#### [Exercise data]

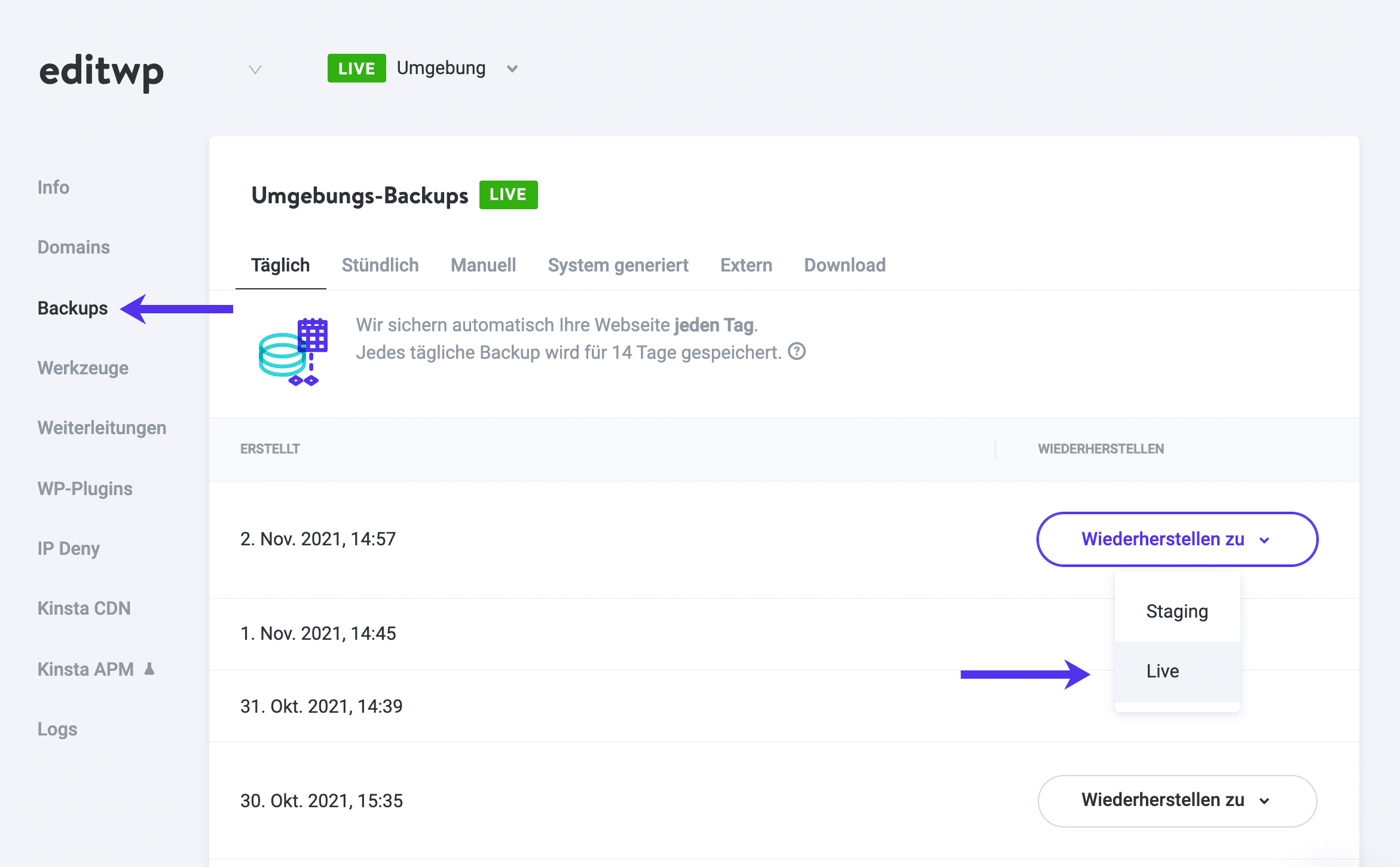Open the Logs section
The width and height of the screenshot is (1400, 867).
click(x=57, y=729)
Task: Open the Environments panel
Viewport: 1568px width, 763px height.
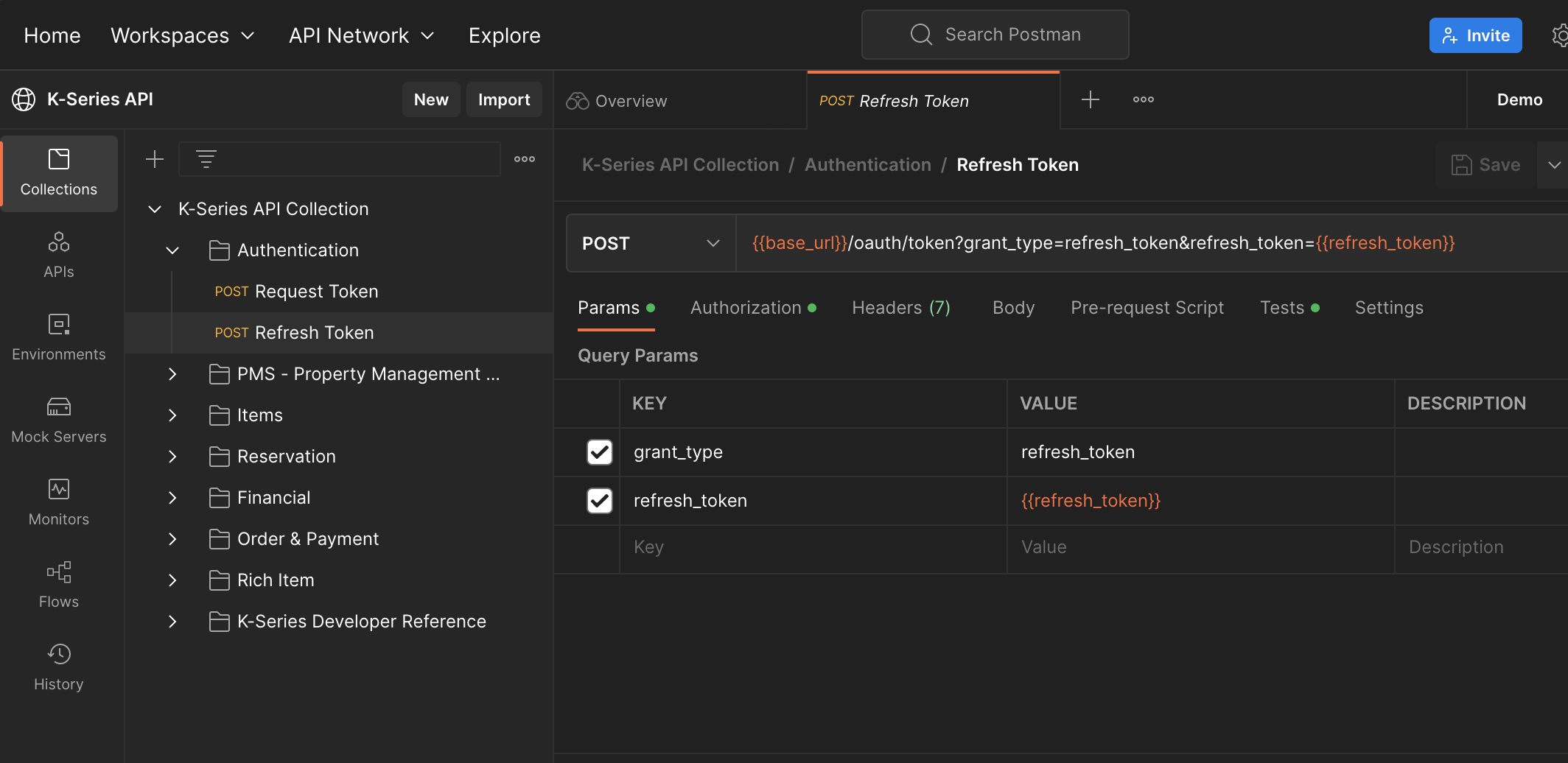Action: click(x=59, y=337)
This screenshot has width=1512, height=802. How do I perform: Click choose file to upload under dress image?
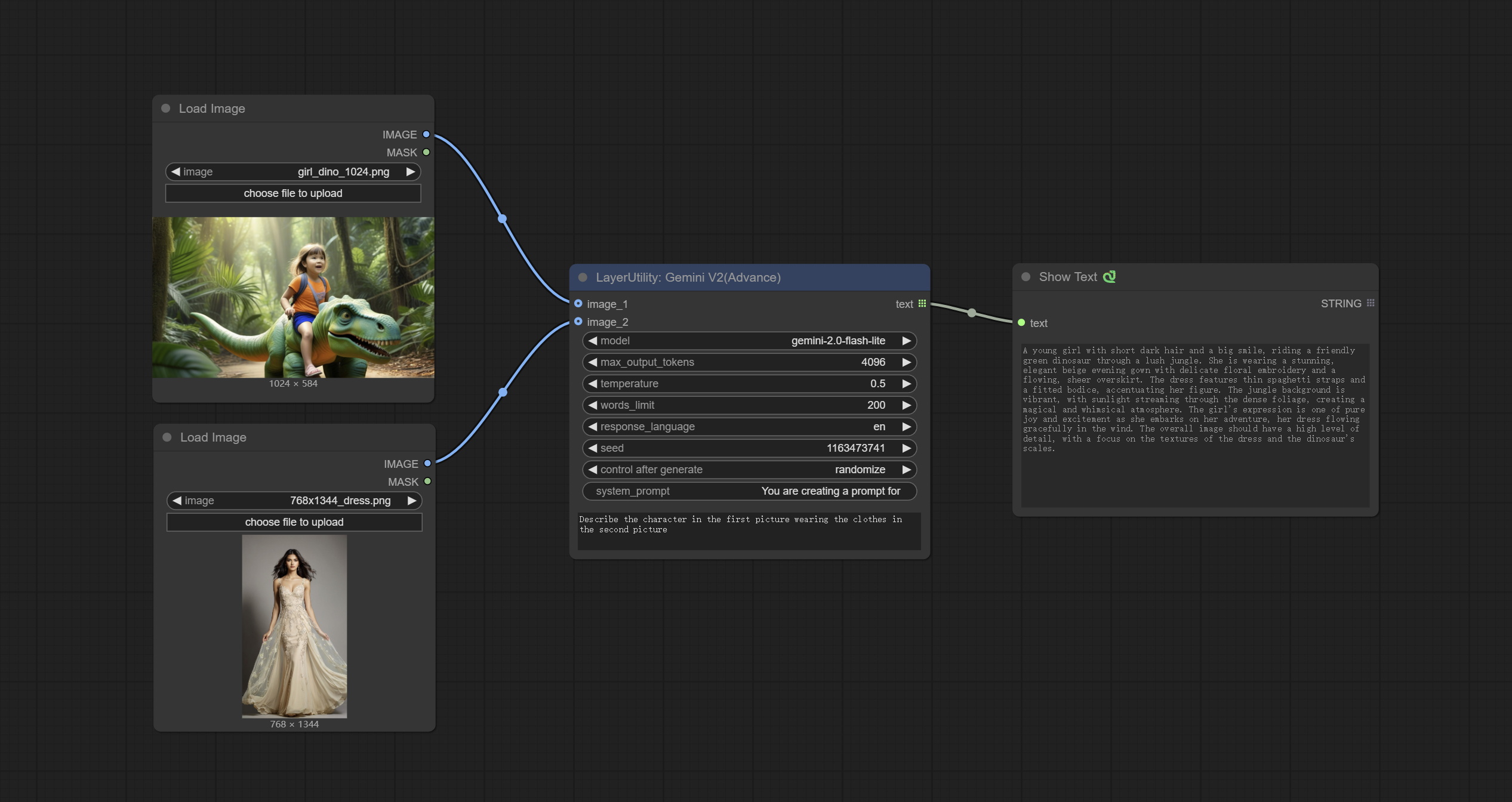coord(294,522)
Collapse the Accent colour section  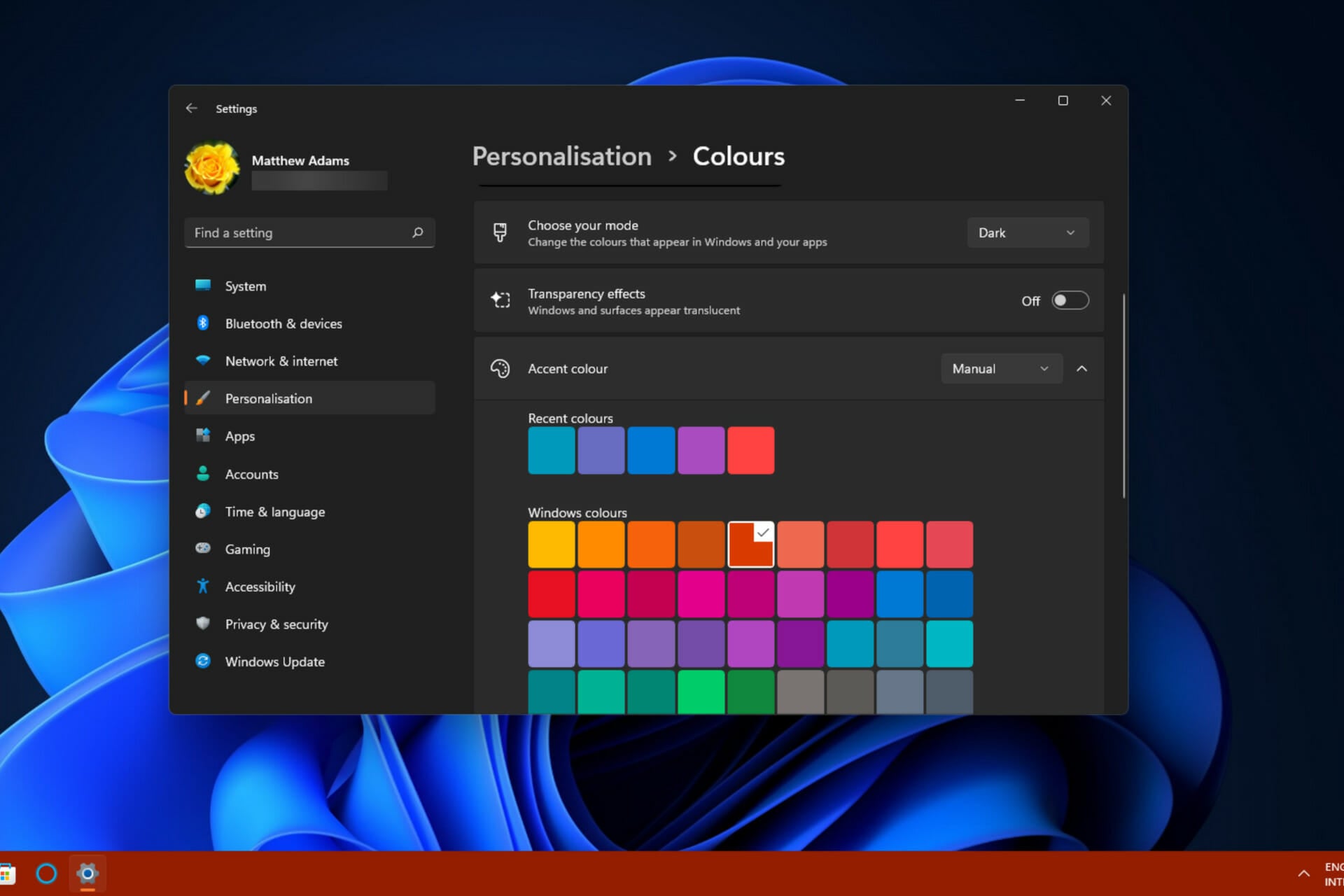[x=1082, y=368]
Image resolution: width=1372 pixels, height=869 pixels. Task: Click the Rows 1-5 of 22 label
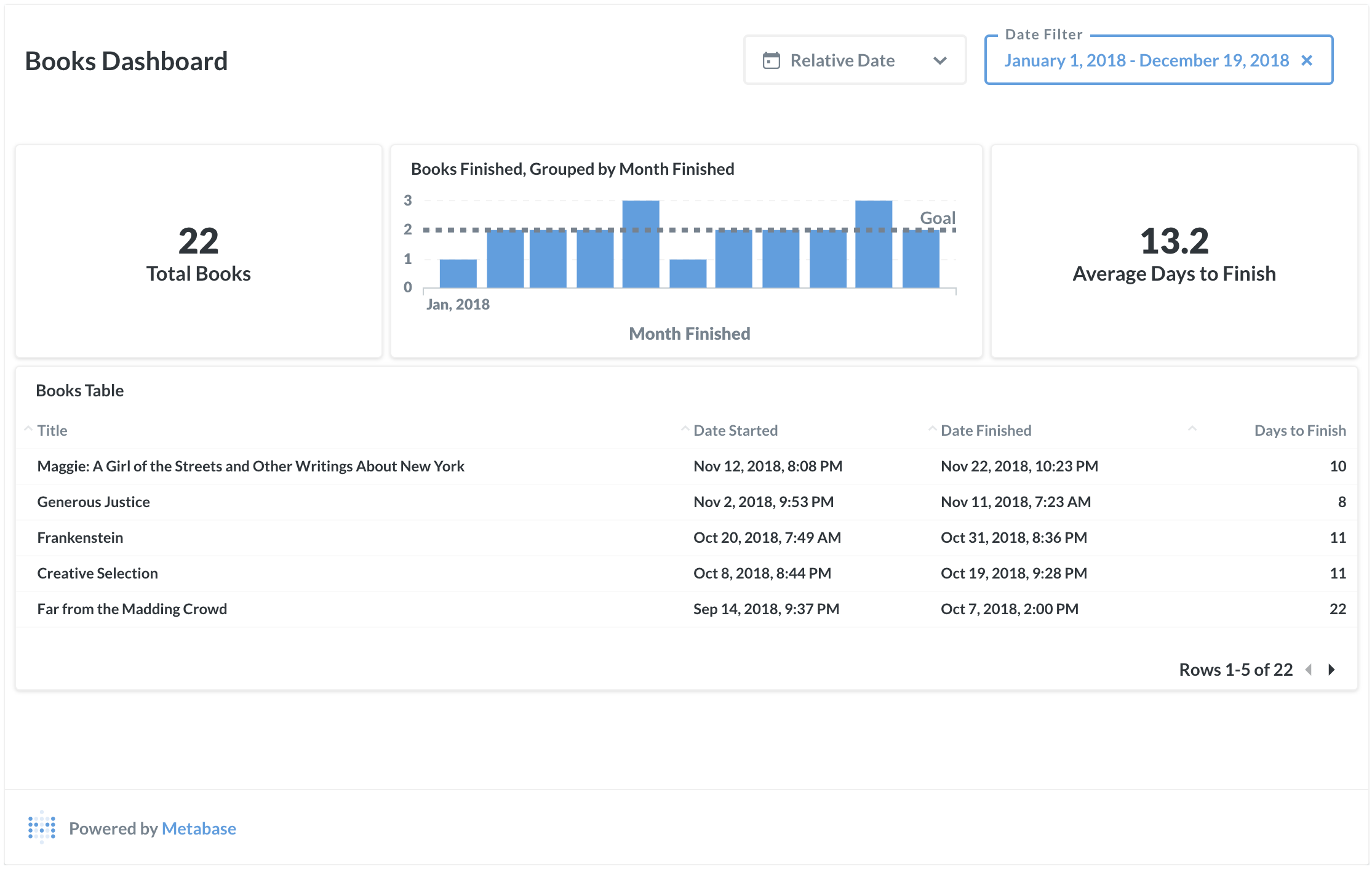(1236, 670)
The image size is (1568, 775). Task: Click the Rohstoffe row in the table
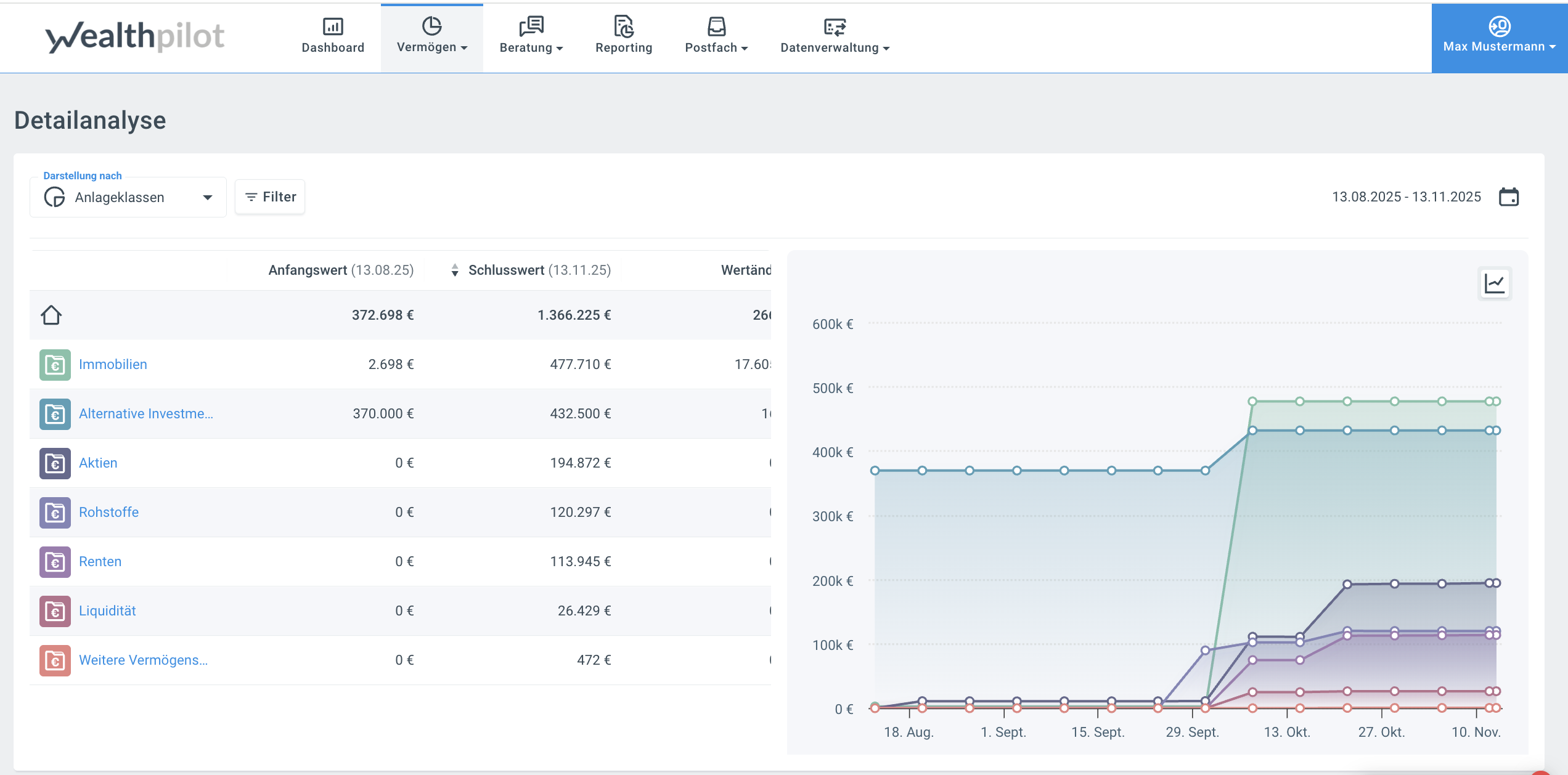click(x=108, y=512)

#### [What you need to do]
"Image resolution: width=1372" marks the first line to be returned; return exactly that line and every line after it through the last line of the listing, omitting pictures.

#### [Task response]
Image resolution: width=1372 pixels, height=869 pixels. Task: Click the Rows 1-5 of 22 label
(1236, 670)
The image size is (1568, 775). Task: Click the Rohstoffe row in the table
click(x=108, y=512)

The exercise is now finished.